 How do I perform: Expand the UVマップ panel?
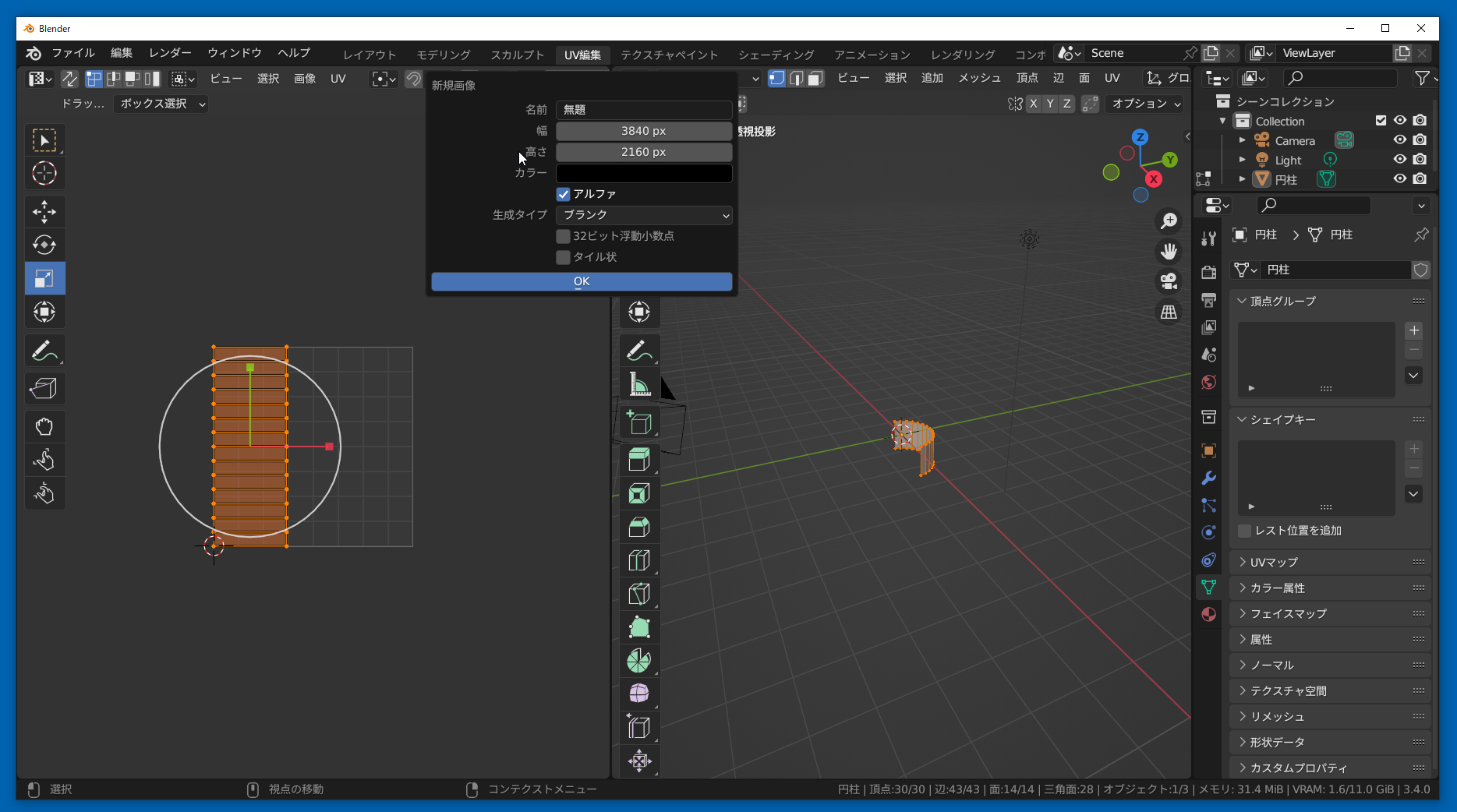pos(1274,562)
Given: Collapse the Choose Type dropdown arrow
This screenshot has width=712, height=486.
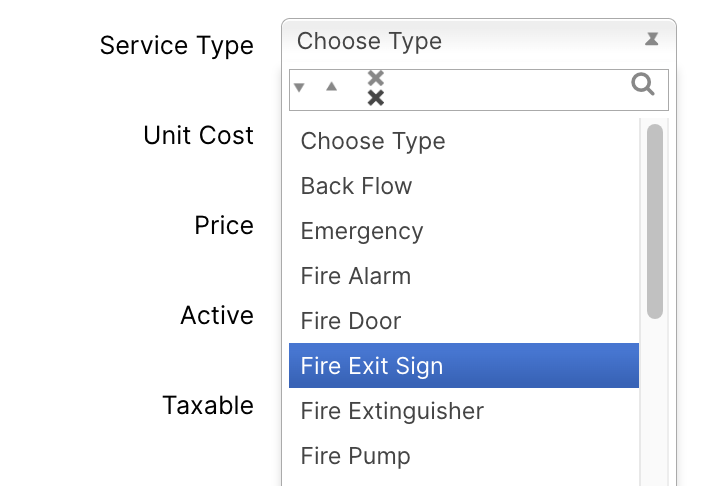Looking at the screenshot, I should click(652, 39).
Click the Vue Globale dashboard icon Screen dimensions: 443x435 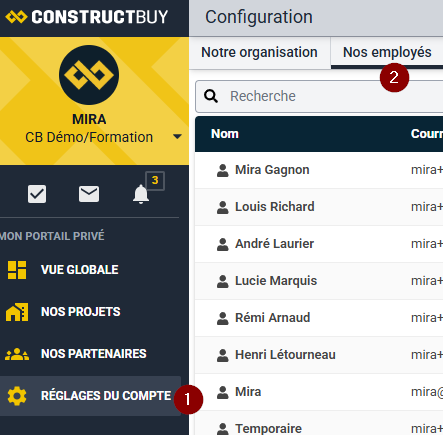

-=-=-

Each record above needs to be retyped exactly, without any pictures.

 How do I perform: Expand the UVマップ panel?
pos(1274,562)
Given: Collapse the Choose Type dropdown arrow
This screenshot has width=712, height=486.
Looking at the screenshot, I should click(652, 39).
Click the Vue Globale dashboard icon Screen dimensions: 443x435 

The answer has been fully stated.